La comunicazione mira inoltre a sviluppare iniziative sul carbonio blu, poiché l’utilizzo di soluzioni basate sulla natura nelle zone umide costiere e nell’acquacoltura rigenerativa offre ulteriori vantaggi per la rigenerazione degli oceani, la produzione di ossigeno e la sicurezza alimentare.
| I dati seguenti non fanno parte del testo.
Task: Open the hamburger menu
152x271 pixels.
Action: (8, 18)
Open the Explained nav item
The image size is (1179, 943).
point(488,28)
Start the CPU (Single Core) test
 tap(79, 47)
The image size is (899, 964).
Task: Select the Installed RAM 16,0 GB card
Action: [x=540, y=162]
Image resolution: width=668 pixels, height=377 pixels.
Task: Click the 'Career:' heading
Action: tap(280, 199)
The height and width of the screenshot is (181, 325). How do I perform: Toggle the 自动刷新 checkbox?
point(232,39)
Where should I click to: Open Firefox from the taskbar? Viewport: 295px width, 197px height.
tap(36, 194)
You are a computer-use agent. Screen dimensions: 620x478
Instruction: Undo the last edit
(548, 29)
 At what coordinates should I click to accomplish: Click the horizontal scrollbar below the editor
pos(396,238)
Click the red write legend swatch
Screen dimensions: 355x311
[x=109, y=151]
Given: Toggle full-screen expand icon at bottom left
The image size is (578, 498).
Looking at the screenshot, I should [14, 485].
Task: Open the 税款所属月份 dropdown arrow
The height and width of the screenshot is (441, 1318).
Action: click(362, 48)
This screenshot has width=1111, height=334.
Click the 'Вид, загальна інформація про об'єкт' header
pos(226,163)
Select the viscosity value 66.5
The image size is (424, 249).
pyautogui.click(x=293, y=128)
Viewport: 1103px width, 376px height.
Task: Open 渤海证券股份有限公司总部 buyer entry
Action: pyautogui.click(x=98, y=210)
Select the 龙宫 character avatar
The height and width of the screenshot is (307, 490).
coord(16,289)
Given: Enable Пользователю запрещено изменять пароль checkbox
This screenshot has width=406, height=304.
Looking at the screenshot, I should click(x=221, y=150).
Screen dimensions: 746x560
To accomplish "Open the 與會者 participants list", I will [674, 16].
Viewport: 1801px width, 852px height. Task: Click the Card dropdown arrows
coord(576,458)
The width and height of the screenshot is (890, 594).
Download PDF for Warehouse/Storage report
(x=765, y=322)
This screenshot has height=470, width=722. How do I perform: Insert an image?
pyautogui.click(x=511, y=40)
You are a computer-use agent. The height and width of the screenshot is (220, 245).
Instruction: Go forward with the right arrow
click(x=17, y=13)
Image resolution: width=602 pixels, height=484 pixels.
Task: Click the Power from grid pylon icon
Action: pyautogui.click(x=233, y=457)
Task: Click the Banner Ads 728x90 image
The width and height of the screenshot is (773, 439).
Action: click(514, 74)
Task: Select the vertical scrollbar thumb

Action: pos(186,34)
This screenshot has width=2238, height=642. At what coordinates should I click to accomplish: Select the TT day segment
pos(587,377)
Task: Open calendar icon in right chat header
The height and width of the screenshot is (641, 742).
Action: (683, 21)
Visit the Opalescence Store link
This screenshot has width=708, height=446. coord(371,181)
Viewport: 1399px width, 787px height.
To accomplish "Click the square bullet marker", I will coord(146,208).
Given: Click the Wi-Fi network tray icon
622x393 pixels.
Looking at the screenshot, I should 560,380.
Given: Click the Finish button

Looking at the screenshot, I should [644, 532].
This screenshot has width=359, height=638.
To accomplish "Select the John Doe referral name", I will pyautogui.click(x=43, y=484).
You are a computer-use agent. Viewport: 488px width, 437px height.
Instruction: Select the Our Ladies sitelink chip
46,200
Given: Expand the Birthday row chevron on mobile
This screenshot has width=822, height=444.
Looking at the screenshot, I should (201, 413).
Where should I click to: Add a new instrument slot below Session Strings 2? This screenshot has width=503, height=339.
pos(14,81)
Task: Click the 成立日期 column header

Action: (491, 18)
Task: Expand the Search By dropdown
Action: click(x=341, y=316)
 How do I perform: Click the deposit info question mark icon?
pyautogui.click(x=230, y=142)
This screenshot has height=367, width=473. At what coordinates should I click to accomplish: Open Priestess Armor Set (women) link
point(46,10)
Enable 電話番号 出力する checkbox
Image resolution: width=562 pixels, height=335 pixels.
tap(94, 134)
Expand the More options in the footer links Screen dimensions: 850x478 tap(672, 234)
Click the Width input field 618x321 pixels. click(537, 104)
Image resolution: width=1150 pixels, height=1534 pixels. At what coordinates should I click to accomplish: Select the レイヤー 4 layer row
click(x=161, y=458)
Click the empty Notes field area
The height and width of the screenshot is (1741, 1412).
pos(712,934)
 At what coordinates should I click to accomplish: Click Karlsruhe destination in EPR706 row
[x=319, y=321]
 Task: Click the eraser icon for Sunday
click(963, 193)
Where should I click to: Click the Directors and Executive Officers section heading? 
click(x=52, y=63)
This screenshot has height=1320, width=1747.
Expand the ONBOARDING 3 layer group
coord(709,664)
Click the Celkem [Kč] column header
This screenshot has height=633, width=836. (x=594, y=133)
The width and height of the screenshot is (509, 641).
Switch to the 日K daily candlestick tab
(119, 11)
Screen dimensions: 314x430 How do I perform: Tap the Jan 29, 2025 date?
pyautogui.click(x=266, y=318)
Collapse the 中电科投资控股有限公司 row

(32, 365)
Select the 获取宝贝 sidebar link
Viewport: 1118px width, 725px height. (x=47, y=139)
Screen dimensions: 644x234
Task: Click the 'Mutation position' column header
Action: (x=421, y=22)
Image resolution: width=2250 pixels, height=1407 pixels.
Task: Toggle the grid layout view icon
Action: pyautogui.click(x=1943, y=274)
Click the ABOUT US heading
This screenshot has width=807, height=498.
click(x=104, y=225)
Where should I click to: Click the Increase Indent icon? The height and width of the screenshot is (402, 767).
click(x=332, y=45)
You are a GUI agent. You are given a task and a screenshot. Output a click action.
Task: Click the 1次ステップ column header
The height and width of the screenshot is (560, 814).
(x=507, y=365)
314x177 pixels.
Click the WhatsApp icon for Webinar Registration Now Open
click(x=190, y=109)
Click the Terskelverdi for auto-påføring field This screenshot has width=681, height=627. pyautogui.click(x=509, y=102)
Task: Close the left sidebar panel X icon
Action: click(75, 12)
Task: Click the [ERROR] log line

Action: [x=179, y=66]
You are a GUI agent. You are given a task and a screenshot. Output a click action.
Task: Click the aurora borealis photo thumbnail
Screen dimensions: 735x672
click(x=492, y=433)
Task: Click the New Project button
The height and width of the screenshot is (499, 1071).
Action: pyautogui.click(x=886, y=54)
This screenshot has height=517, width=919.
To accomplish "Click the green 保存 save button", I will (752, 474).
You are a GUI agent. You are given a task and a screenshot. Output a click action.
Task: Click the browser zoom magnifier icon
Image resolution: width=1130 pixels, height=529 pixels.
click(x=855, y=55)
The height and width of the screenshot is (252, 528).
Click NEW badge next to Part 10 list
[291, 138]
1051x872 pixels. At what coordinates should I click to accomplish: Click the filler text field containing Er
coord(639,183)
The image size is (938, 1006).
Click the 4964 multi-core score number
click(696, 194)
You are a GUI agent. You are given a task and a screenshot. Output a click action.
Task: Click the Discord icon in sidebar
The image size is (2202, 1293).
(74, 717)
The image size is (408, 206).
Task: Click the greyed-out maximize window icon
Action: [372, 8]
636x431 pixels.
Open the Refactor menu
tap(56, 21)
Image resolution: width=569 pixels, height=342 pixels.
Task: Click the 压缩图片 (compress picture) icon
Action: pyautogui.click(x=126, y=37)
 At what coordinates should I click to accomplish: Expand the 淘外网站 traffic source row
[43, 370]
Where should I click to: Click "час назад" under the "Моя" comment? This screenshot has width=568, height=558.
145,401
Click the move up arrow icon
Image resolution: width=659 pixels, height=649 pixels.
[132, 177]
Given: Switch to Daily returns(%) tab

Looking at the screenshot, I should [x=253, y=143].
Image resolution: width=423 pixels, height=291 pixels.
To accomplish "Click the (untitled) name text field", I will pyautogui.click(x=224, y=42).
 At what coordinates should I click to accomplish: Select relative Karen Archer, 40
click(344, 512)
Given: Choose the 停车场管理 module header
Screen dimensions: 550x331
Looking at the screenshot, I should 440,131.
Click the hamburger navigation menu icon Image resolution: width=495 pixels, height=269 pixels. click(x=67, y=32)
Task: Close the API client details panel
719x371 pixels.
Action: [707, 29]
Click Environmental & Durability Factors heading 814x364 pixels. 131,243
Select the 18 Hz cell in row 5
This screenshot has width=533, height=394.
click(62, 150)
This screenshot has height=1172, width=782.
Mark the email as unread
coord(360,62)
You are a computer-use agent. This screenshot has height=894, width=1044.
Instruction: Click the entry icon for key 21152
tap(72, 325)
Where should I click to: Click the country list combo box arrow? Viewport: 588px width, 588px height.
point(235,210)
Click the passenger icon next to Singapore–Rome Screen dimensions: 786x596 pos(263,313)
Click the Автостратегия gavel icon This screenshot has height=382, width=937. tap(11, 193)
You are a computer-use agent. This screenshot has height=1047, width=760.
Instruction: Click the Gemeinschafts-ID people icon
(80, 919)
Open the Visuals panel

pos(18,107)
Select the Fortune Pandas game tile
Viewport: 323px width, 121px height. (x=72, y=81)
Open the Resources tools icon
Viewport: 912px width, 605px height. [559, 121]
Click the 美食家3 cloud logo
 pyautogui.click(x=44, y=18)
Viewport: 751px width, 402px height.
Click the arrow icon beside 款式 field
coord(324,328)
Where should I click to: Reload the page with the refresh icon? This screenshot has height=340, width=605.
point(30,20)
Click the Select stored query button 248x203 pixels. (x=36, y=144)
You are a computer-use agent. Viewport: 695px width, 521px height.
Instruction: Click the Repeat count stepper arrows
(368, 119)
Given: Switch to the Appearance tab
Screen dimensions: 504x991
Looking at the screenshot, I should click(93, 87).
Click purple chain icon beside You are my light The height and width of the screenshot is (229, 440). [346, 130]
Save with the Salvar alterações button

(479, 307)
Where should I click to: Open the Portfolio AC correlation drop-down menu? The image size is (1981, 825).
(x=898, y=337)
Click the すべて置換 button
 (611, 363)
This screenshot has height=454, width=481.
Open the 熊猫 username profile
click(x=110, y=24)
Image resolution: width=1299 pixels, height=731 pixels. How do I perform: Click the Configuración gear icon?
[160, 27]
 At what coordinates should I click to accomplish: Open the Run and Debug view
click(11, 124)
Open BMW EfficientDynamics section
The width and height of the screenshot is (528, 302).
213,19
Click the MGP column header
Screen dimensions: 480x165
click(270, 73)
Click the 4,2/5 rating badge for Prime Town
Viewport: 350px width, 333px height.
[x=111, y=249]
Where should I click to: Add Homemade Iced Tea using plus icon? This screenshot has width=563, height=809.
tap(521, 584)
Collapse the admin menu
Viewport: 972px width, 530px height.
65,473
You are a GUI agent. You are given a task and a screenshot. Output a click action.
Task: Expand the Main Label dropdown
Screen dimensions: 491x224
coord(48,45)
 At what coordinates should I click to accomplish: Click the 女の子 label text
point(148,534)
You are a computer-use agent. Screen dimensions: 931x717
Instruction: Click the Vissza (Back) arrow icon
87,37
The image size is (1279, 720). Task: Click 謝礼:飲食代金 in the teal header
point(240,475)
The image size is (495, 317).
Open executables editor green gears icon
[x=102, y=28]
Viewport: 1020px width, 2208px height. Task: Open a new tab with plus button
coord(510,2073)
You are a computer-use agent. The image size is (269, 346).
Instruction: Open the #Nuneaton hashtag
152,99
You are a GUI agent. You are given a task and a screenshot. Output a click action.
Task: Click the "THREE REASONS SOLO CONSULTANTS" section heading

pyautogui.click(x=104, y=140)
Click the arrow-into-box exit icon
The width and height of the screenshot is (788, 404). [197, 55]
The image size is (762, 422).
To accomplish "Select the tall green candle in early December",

Cicli sostenibili del carbonio

Sebbene l’obiettivo del Green Deal europeo sia ridurre drasticamente l’uso del carbonio fossile, l’economia dell’UE avrà ancora bisogno del carbonio come materia prima per i processi industriali, come la produzione di combustibili sintetici, plastica, gomma, prodotti chimici e altri materiali avanzati. Questo carbonio sarà sempre più fornito dalla bioeconomia e dalle soluzioni tecnologiche che catturano, utilizzano e immagazzinano CO2. La Commissione avvierà un dialogo con le parti interessate con l’obiettivo di far sì che almeno il 20% dell’uso di carbonio nei prodotti chimici e di plastica provenga da fonti non fossili sostenibili entro il 2030. Ciò avverrà nel pieno rispetto della biodiversità e dell’economia circolare dell’UE obiettivi e del prossimo quadro politico per le plastiche a base biologica, biodegradabili e compostabili. Per gestire al meglio questi nuovi flussi di carbonio, sostenere le tecnologie innovative e fornire rimozioni di carbonio su vasta scala, la Commissione contribuirà a sviluppare un mercato interno per la cattura, l’utilizzo e lo stoccaggio del carbonio e la necessaria infrastruttura di trasporto transfrontaliero di CO2. Entro il 2030, 5Mt di CO2 dovrebbero essere rimossi annualmente dall’atmosfera e stoccati permanentemente attraverso soluzioni tecnologiche. Lo strumento di finanziamento chiave per queste tecnologie nel breve termine è il Fondo per l’innovazione, finanziato dal sistema di scambio di quote di emissione dell’UE .

Prossimi passi

Entro la fine del 2022, la Commissione proporrà un quadro normativo dell’UE per la certificazione delle rimozioni di carbonio basato su regole e requisiti di contabilità del carbonio solidi e trasparenti per monitorare e verificare l’autenticità e l’integrità ambientale delle rimozioni di carbonio sostenibili di alta qualità. Tali regole forniranno il quadro giuridico necessario per aumentare l’agricoltura del carbonio e le soluzioni industriali per rimuovere il carbonio dall’atmosfera. Nel gennaio 2022 sarà inoltre lanciato un Call for Evidence.